Reading text below:

Going back to the best subset linear models, let’s see how often age variables produce the best-fitting models. 50,000 unique random subsets of between one and five variables were chosen and the 100 unique subsets with lowest AIC were kept (any variable with maximum VIF>5 was iteratively removed and remaining variables refit). Pct Pop 80 or Older, Pct Pop 65 or Older, Median Age, and Pct Pop in Medicare were in just 5%, 4%, 2%, and 2%, respectively, of the best 100 subsets (compared to 93% with Highschool Graduation Rate, 64% with Per Capita Hospital Beds, and 48% with Percent Biden Vote). Their inclusion could be nothing more than random chance. LASSO does not select any of the four age-related variables mentioned, either.

End of Reading text.
Record excerpts below:

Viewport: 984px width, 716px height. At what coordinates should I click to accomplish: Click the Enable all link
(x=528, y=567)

End of Record excerpts.
Record excerpts below:

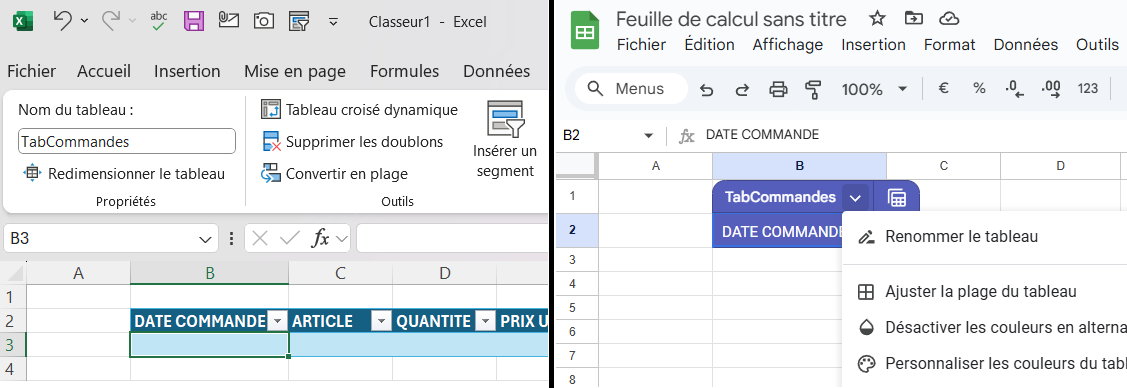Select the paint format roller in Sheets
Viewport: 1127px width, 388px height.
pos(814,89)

End of Record excerpts.
Record excerpts below:

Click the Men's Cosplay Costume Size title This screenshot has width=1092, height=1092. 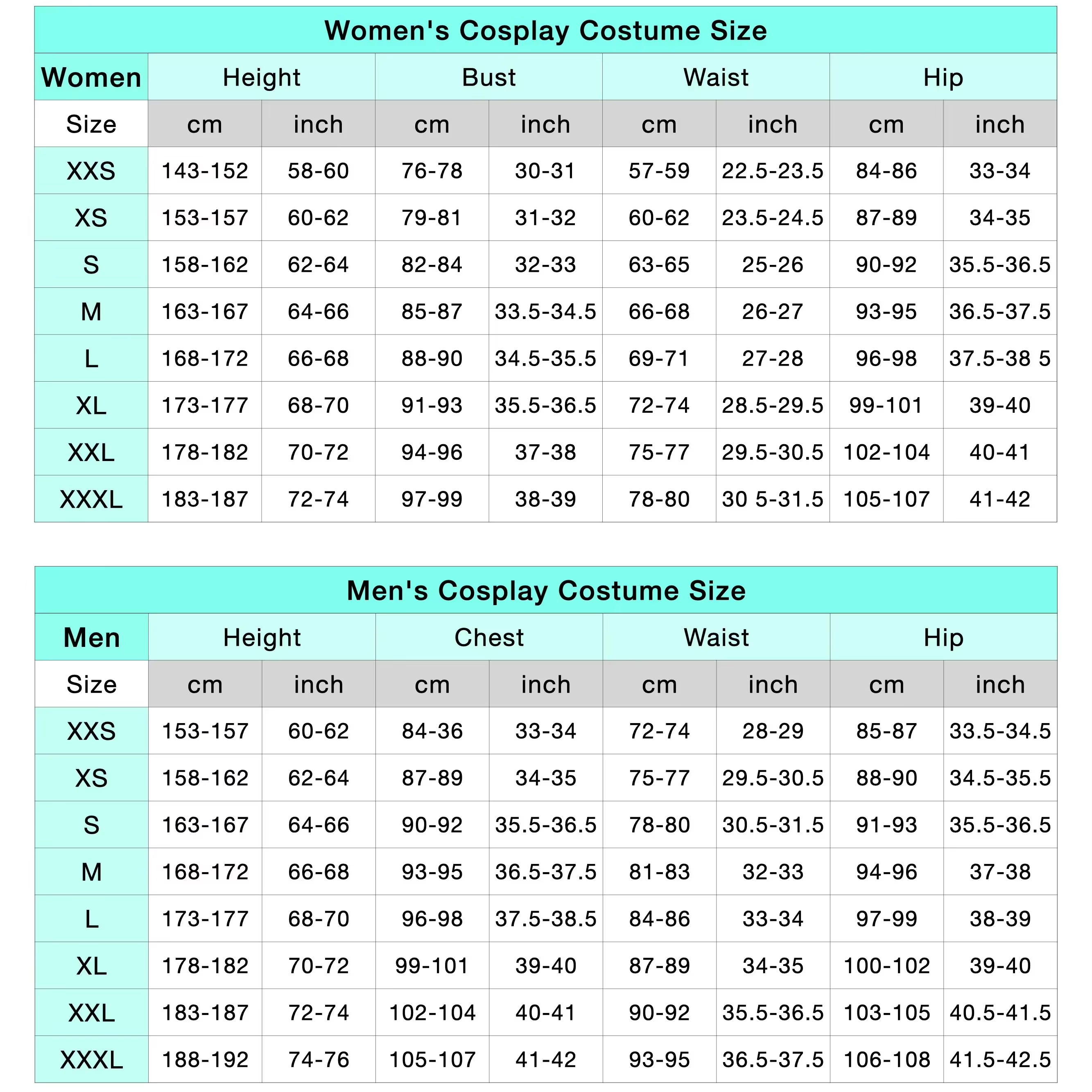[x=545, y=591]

End of Record excerpts.

• _Tasks and exercises_:
A) In the passage on age variables in best subset models, how many random subsets were chosen, and how many variables could each contain?
B) Sum up the passage on age variables in best subset models in two sentences.
C) Please carry the passage on age variables in best subset models forward from its last sentence.

• _Task results_:
A) 50,000 unique random subsets were chosen, each containing between one and five variables.

B) Of 50,000 random subsets of one to five variables, the 100 with the lowest AIC rarely included the age variables: Pct Pop 80 or Older, Pct Pop 65 or Older, Median Age, and Pct Pop in Medicare appeared in only 5%, 4%, 2%, and 2% of them, against 93% for Highschool Graduation Rate. Their inclusion could be nothing more than random chance, and LASSO does not select any of the four either.

C)
While age may be an individual-level risk factor, there is no evidence that the population’s age distribution has any effect on the overall death rates, which contradicts the entire rationale for age-weighting (which is, the older the population, the more deaths are expected so this needs to be adjusted for). In fact, having an older population may be advantageous (such as causing higher vaccine rates, increased physical distancing, fewer school children, etc.). States with a higher proportion of elderly may be more cognizant of risks – not only to the elderly themselves, but those around them, such as grandparents or elderly neighbors. Older states may have increased awareness or access to vaccines for the general population due to prioritizing vaccinations for the large elderly population.
But no matter the cause, when you compare Florida to its elderly peers (such as Maine, Vermont, West Virginia, etc.), it has underperformed.
What Went Wrong in Florida?
It’s important to remember which factors are associated with death rates: Education, healthcare, poverty, etc. Despite the Florida Man meme and jokes about rednecks wrestling alligators, meth, and general trashiness, Florida is a nice and relatively average state in many metrics that would determine public health outcomes. Yes, there is some Alabama mixed in here or there, but it is almost kind of approaching being a first-world place. It is also one of the most unique state (as seen in the dendrogram which shows clusters of similar states based on the characteristics used in this analysis).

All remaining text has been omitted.